IV.68 During 2017-18 and during 2018-19 so far (up to end-November 2018), the Nifty Bank Index generally outperformed the Nifty 50 on the strength of measures taken to tackle bad loans, recapitalisation of PSBs, rising referrals to NCLTs, resolution of some large NPA accounts under the IBC and the announcement of merger of weak PSBs with stronger ones. The Nifty Private Bank Index generally yielded better returns than the Nifty PSU Bank Index during the entire period (Chart IV.26).

Table IV.21: Public Issues by the Banking Sector
(Amount in ₹ billion)
Year Public Sector Banks Private Sector Banks Total Grand Total
Equity Debt Equity Debt Equity Debt
1 2 3 4 5 6 7 8=(6+7)
2016-17 11 - 25 - 36 - 36
2017-18 - - 62 - 62 - 62
2018-19 (up to Sep 2018) - - - - - - -
Note: -: Nil/Negligible.
Source: SEBI.


7. Ownership Pattern in Scheduled Commercial Banks

IV.69 During 2017-18, government ownership in 16 out of 21 PSBs increased due to capital infusion (Chart IV.27). At the same time, however, the government’s shareholding declined in five PSBs as they raised resources through issuances of qualified institutional placements (QIPs) and other capital market instruments (Appendix Table IV.5).

8. Foreign Banks’ Operations in India and Overseas Operations of Indian Banks

IV.70 In recent years, even as the number of foreign banks operating in the country remained stable, the number of their branches declined due to rationalisation (Table IV.22).

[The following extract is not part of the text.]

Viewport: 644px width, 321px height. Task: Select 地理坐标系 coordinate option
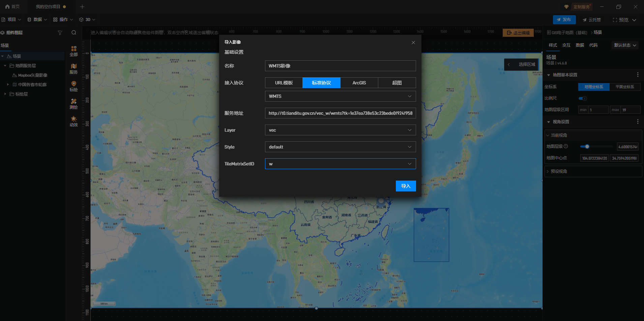(x=593, y=87)
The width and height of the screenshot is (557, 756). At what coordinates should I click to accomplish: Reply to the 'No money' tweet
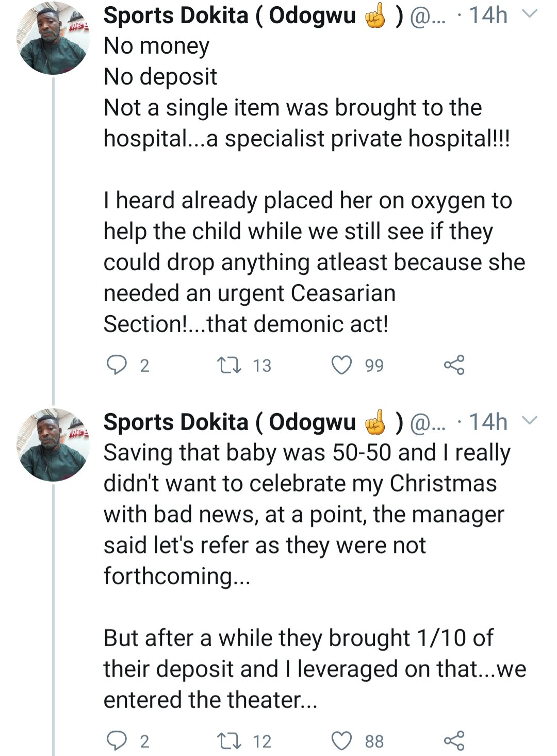pyautogui.click(x=117, y=365)
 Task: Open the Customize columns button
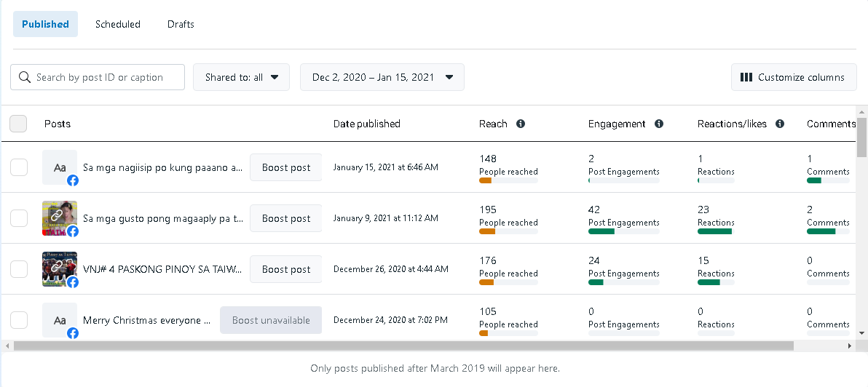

The Reserve Bank encourages foreign banks to set up wholly owned subsidiaries (WOSs) of their parent banks by giving them near national treatment8. Subsidiaries of SBM Group and DBS Bank Ltd. have been issued licences on December 6, 2017 and October 4, 2018 respectively, for carrying on banking business in India through the WOS mode.

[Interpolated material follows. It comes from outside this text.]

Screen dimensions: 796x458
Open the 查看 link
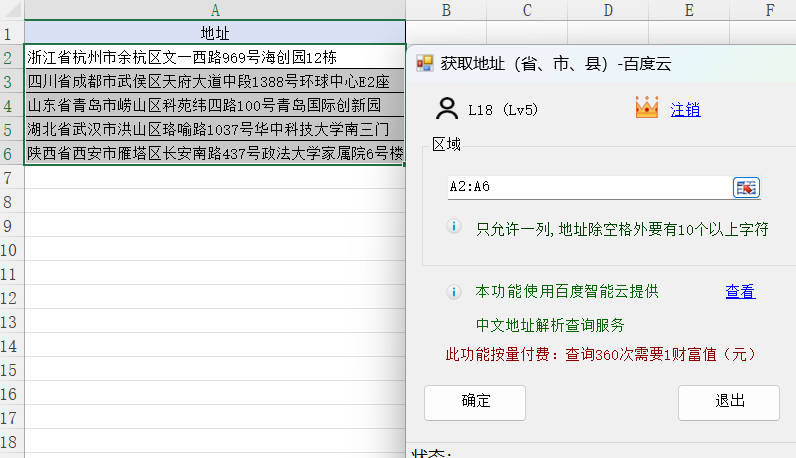coord(740,292)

Table IV.22: Operations of Foreign Banks in India
Period Foreign Banks Operating through Branches Foreign Banks having Representative Offices
No. of Banks Branches
Mar-2014 43 314 45
Mar-2015 45 321 40
Mar-2016 46 325 39
Mar-2017 44 295 39
Mar-2018 45 286 40
Source: RBI.

IV.71 Indian banks, particularly PSBs, marginally reduced their overseas presence in terms of branches, representative offices and other offices (Appendix Table IV.6). Rationalisation of overseas offices was directed towards conservation/freeing up of capital as also cut in operating expenditure. Accordingly, banks closed unviable branches, converted some of their branches into smaller representative offices and merged smaller branches with bigger ones.

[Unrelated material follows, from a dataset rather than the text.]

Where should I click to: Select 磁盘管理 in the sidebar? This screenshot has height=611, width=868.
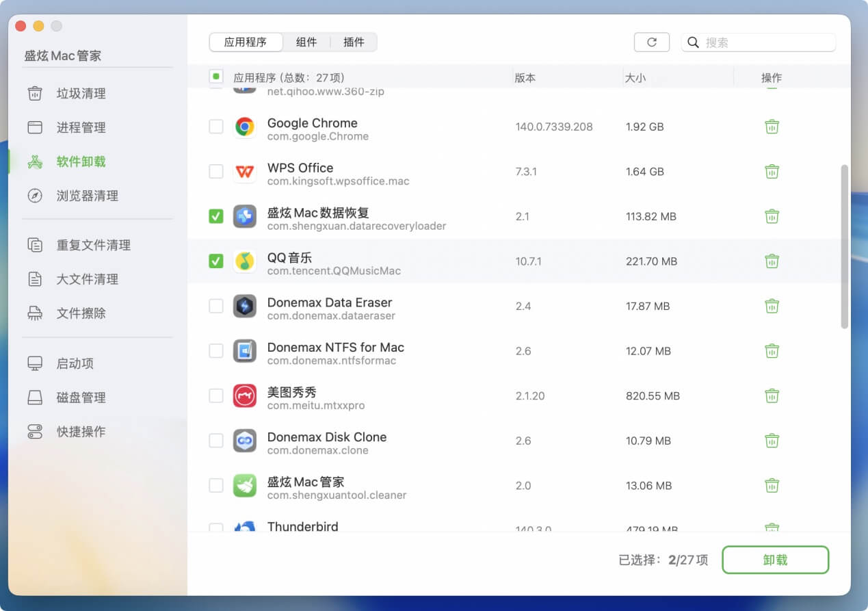pyautogui.click(x=81, y=398)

9. Payment System and Scheduled Commercial Banks

IV.72 The Reserve Bank is committed to building a world class payment and settlement system for a ‘less-cash’ India through responsive regulation, robust infrastructure, effective supervision while focusing on customer centricity as envisaged in the Payment and Settlement Systems in India: Vision-2018 document.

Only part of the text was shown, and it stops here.